The famous quote, “In this world nothing can be said certain except death and taxes” is found in an epistle written by American statesman, Benjamin Franklin. In the recent past, I experienced and witnessed many family and friends suffer through the ordeal of death and taxes. We can be assured that both will come, but are we ever really prepared for either? Well, at least we can do what we can.
Taxes and death made a great impression on me as a child. When I was growing up, I can vividly recall the elaborate preparations involved in the annual event of filing taxes. My grandmother, a sound business woman, would invite her “tax lady” over to the house and seize the entire dining room table. Boxes and folders, tabs and envelopes, highlighters and pens, paper clips and staplers were spread all over the place. In my little girl mind, I was very conscious that this tax thing was a big deal.
My father was also diligent and my memory of accompanying him to file his tax returns is also very clear. We would go to his “tax guy” whose office looked like a little house located around the corner from where my grandparents lived. I remember the tick, tick, ticking of this schedule and that schedule, this W and that W, this deduction and that deduction all being recorded on an old rickety typewriter. It’s probably no surprise when I got my first job and it was time for me to file my taxes, this is where I went— typewritten returns and all.
I obviously learned a lot from watching this unavoidable process of filing income taxes; yet it wasn’t until my latter years that I saw many people’s aversion to it. It’s like this anonymous quote says: “People who complain about taxes can be divided into two classes: men and women.” I have observed the anxiety, stress, burden and indignation of various individuals being audited, owing the government, having wages garnished as well as deliberate tax evasion. The emotions that are stirred during tax season can be just as “taxing” on your body as when you’re grieving the loss of a loved one. Like another anonymous quotes goes, “Death and taxes may be certain, but we don’t have to die every year.” Thank God!
Death is never easy on the people who live and write about it. My first memory of death was awfully traumatizing. However, like my familiarity with taxes, I was no stranger to interment arrangements and maintenance. I was extremely aware that my grandfather had purchased burial plots while he was very much alive. Knowing about that didn’t disturb me even though I fiercely dreaded the day my grandparents would actually pass away. The prudent way they preplanned portions of their funeral service, as far as I was concerned, was just a normal part of how our family did things. After all, going to the cemetery on holidays to manicure and adorn gravesites was a ritual in which I was not only accustomed but very comfortable.

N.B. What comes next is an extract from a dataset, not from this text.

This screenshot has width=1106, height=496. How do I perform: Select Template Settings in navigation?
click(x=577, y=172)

Thanks to my upbringing, the importance of preparation was instilled in me despite the fact no one ever directly taught me the lesson. I watched and learned. As a matter of fact, I didn’t even know I was learning it. I guess you could say it was passed down to me. My grandparents did eventually go on to be with the Lord; but the fact that they did much of the work for us not only made it easier, it was inspiring as well. I was very proud to be the granddaughter of a man and woman that took on the costly but necessary responsibility of laying their own bodies to rest.

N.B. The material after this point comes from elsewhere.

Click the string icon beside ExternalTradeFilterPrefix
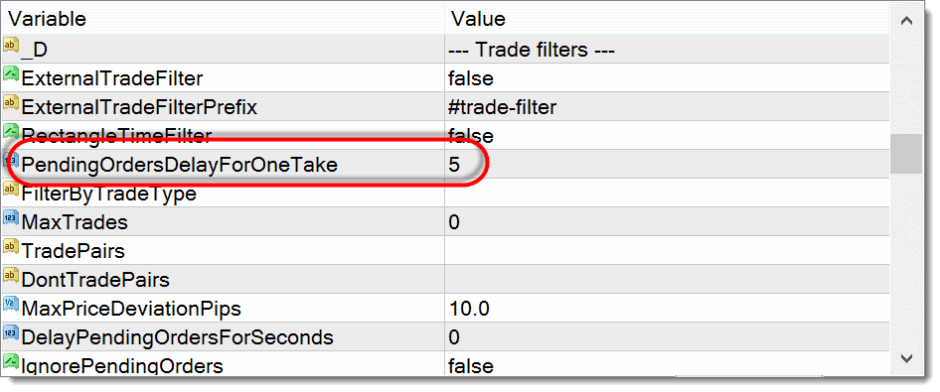The image size is (940, 392). pyautogui.click(x=11, y=104)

When an unexpected or premature death occurs, like my family just endured, you don’t have the convenience of preplanning. But it was not by chance that my aunt (who just so happens to be my grandfather’s sister) had an available plot to bury her 17 year old grandson. I know she never imagined it would be used for him; nevertheless, her preparation allowed her to provide for her family. You may think you don’t have the extra income to make pre-need funeral arrangements; but perhaps you can begin investing in it annually when you receive your tax return check. Maybe you find discussing this as morbid; still I encourage you to do the research, if for no other reason than to demystify the process.

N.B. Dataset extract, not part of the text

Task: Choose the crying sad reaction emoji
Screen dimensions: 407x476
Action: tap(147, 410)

Now I know not everyone has the privilege of filing exempt on their taxes or the excitement of getting money back, but it’s something we have to do. And although the very definition of the word tax includes words like burden, enforce, exacted, imposed, it is our duty as citizens of this country to pay taxes. So you might as well prepare yourself to do it somewhat cheerfully. Take to heart this definition of an optimist: “someone who sets aside two hours to do his income tax return.” Being as ready as you can be for any situation, including death and burials, can definitely remove some of the stress. Think about it, but don’t let it get you down. I’ll leave you with a final quote. It is a Scottish proverb. “Be happy while you’re living, for you’re a long time dead.” Oh and don’t forget many businesses offer freebies on tax day. Enjoy the treats and take a load off.
*Since the original writing of this article, my father has also gone on to be with the Lord. Although we hadn’t completed the preplanning for his interment, knowing the process ahead of time definitely made it easier to handle. And despite the emotional difficulty, the logistics were smooth. For that, I’m grateful and hope to be even more prepared in the future.